[Part of a data file]

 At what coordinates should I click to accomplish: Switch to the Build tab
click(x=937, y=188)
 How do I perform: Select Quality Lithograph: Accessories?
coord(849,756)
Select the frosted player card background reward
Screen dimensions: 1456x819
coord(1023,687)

* GIVEN INSTRUCTION: Copy the data verbatim, starting at the line that contains "How do I perform: Select" and continuing through the end of the data, with both ends included.

* SOLUTION:
 How do I perform: Select Quality Lithograph: Accessories?
coord(849,756)
Select the frosted player card background reward
Screen dimensions: 1456x819
coord(1023,687)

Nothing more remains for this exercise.